Jadi menurut nubuat, Yesus akan bangkit dari mati setelah tiga hari; menurut ajaran agama, Yesus bangkit setelah satu hari dan satu malam; dan menurut perkataan Yesus sendiri, dia bangkit dari mati dan pergi ke surga dihari dia meninggal. Akan tetapi bukan saja nubuat yang dibuat tentang Yesus yang salah, nubuat yang dibuat oleh Yesus sendiri juga salah. Orang-orang Kristen yang fundamental selalu berkata bahwa akhir jaman telah akan tiba. Darimana mereka dapatkan ide buruk seperti ini? Mereka dapatkan ide buruk ini dari Yesus. Yesus percaya dan dengan lantang mengajarkan kepada dunia bahwa dunia ini akan berakhir pada masa dia masih hidup atau secepatnya setelah dia meninggal.
“Aku berkata kepadamu: Sesungguhnya angkatan ini tidak akan berlalu, sebelum semuanya terjadi.” Lukas 21:25-33 (Yang diketik adalah persis yang tercantum di dalam buku Beyond Belief, yaitu hanya ayat 32)

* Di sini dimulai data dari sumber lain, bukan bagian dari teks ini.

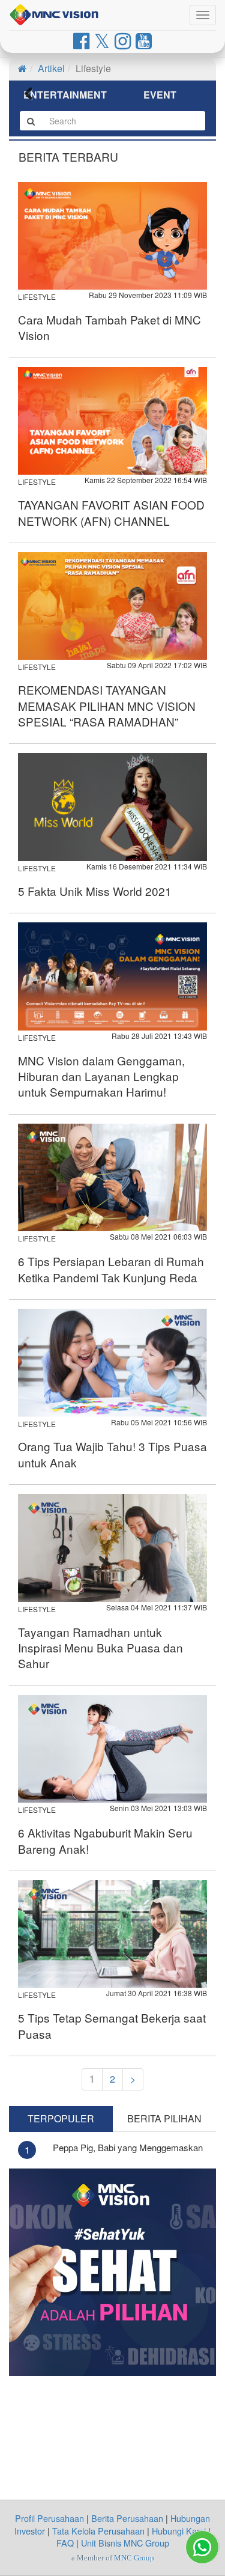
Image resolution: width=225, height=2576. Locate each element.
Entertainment (65, 95)
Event (159, 95)
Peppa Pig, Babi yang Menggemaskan (128, 2147)
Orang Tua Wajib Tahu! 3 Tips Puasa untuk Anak (112, 1454)
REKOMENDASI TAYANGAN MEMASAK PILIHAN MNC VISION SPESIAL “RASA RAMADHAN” (107, 705)
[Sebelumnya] (36, 96)
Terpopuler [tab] (61, 2118)
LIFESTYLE (37, 296)
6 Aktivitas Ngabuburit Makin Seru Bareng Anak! (105, 1840)
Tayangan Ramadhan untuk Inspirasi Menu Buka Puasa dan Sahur (100, 1648)
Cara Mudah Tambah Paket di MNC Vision (109, 327)
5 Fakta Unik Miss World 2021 (95, 891)
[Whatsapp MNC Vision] (202, 2547)
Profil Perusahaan (49, 2518)
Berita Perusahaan (127, 2518)
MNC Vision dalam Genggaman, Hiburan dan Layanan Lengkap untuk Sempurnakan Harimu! (101, 1076)
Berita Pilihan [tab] (164, 2118)
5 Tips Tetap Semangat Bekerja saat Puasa (112, 2025)
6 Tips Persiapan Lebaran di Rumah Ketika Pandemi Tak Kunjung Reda (111, 1269)
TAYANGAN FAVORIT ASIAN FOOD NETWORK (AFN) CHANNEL (111, 512)
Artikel (51, 68)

“Angkatan ini” yang diucapkan tentunya Yesus sedang mengacu kepada orang-orang yang dia ceramahkan. Di kesempatan yang lain, dia kembali mengatakan kepada orang-orang yang waktu itu berdiri mendengarkan ucapan Yesus bahwa beberapa dari mereka masih akan tetap hidup ketika akhir dunia ini datang.
“Apabila mereka menganiaya kamu dalam kota yang satu, larilah ke kota yang lain; karena Aku berkata kepadamu: Sesungguhnya sebelum kamu mengunjungi kota-kota Israel Matius, Anak manusia sudah datang.” 10:23
Dalam setiap aspek yang dinubuat oleh Yesus, semuanya terbukti salah. Orang-orang yang hidup pada jaman Yesus hidup sudah jelas telah mati selama 2000 tahun dana buktinya dunia ini belum juga berakhir. Yesus juga belum datang kembali seperti yang dia nubuatkan sendiri. Murid-murid Yesus berhenti mengunjungi semua kota di Israel dalam beberapa tahun setelah kematian Yesus dan Yesus juga belum kembali.
Bukti ini dan beberapa contoh lain telah membuktikan bahwa nubuat-nubuat tentang dan oleh Yesus adalah tidak benar. Bahkan ketika satu nubuat kelihatannya benar, ini tidak berarti bahwa nubuat itu benar. Bisa dibuktikan bahwa siapa saja yang menulis Alkitab telah dengan sengaja membuat kejadian-kejadian itu terjadi sesuai yang dinubuatkan supaya nubuat itu terlihat benar.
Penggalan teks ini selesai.